Keniscayaan Visi Produksi Minyak 1 Juta Barel per Hari di Tahun 2030

Minggu, 18 Juli 2021 - 17:43 WIB
loading...
Keniscayaan Visi Produksi Minyak 1 Juta Barel per Hari di Tahun 2030
Erwin Suryadi, Praktisi perminyakan.
A A A
Erwin Suryadi
Praktisi perminyakan

INDUSTRI hulu migas Indonesia selalu memiliki bahasan yang cukup seksi untuk didiskusikan, dikomunikasikan bahkan diperdebatkan oleh para pelakunya. Dari bahasan terkait produksi, terkait cost recovery, terkait tingkat kandungan dalam negeri, terkait perizinan dan masih banyak sekali topik-topik yang bisa diangkat dan selalu memancing diskusi yang hangat dan interaktif.
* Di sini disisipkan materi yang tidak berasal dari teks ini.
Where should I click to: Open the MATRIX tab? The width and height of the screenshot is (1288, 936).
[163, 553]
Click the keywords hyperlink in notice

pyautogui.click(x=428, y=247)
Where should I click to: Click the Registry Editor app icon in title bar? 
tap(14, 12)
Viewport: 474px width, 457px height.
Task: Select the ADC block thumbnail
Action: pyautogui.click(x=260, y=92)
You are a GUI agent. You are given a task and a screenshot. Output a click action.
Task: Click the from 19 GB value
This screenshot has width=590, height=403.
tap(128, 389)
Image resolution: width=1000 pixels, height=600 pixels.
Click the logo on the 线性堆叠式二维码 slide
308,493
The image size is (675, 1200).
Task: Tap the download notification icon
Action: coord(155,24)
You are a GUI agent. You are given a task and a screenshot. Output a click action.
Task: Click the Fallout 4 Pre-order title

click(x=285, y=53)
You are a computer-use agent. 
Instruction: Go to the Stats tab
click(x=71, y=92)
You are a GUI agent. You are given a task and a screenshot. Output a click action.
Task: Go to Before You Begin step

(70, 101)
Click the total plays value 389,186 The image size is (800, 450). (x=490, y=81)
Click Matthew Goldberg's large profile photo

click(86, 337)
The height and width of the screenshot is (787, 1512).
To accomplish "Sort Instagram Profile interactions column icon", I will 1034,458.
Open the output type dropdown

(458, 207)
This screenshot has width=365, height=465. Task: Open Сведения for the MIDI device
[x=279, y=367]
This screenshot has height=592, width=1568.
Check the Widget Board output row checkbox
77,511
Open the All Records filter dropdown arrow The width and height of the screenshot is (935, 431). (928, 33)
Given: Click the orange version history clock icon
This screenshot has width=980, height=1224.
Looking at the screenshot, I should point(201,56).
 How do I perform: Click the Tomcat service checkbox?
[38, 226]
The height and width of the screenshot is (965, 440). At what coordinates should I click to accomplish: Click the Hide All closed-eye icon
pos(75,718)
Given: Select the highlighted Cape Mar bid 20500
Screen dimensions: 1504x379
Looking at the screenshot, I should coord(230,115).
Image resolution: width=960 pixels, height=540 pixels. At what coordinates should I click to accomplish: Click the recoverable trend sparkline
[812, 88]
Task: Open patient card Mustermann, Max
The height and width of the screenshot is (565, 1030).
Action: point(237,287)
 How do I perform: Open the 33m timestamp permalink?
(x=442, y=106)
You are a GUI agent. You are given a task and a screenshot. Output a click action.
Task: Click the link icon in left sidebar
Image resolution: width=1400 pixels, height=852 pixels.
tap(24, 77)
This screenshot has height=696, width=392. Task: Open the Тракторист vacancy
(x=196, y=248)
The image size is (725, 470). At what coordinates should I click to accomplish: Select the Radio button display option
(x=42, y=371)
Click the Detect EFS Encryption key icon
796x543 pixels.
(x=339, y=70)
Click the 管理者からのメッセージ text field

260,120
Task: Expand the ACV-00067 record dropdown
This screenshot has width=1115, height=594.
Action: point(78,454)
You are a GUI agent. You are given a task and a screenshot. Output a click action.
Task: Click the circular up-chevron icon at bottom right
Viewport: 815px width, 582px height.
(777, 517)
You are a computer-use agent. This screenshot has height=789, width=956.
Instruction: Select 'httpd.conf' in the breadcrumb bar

Akan tetapi, dari segala topik-topik yang ada, saat ini Pemerintah melalui SKK Migas mulai mencoba meluruskan target diskusi yang beragam tersebut ke arah yang sama, yaitu bagaimana upaya seluruh pelaku di industri hulu migas mulai menyusun regulasi, investasi, pedoman tata kerja dan segala keputusan yang mengarah pada pencapaian visi 1 juta barrel minyak per hari dan 12 BSCF gas per hari di tahun 2030.

Dalam proses meluruskan target diskusi yang konstruktif ini, kembali banyak sekali tantangan dan diskusi-diskusi yang muncul dari para pelaku bisnis, akademisi dan para pengamat yang masih mempertanyakan mengenai kemunculan dari visi 1 juta barel perhari minyak ini.

Ada pihak yang optimis mengingat jumlah cekungan yang masih banyak belum dieksplorasi di Indonesia, ada juga pihak yang menganggap bahwa ini hanya mimpi mengingat kebijakan dunia terkait dengan penggunaan minyak dan gas bumi ini akan mulai tergantikan dengan energi baru terbarukan (EBT). Jadi kembali, topik di industri hulu migas ini memang selalu menarik dan selalu menjadi bahan diskusi yang menarik perhatian banyak pihak.

Dalam opini kali ini, kami mencoba untuk tidak masuk ke dalam ranah perdebatan mengenai apakah visi 1 juta barel per hari minyak di tahun 2030 ini merupakan bagian dari mimpi atau bukan, akan tetapi yang akan coba disampaikan adalah bagaimana persiapan yang harus dilakukan oleh para pelaku menghadapi tantangan mencapai visi tersebut. Menurut pendapat kami, secara garis besar ada 2 tantangan yang perlu diperhatikan secara lebih serius dan komprehensif, yaitu:

Deep water vs New Technology

Tantangan pertama yang perlu menjadi perhatian kita semua adalah berkaitan dengan potensi cekungan yang belum dilakukan eksplorasi. Apabila kita perhatikan, nantinya ke depan kemungkinan besar letak cekungan tersebut akan semakin banyak di posisi laut dalam dibandingkan dengan daratan maupun di laut dangkal. Sehingga dalam melakukan proses eksplorasi dan eksploitasi dari cekungan tersebut, diyakini membutuhkan teknologi yang lebih maju dibandingkan dengan teknologi-teknologi yang sudah diterapkan saat ini.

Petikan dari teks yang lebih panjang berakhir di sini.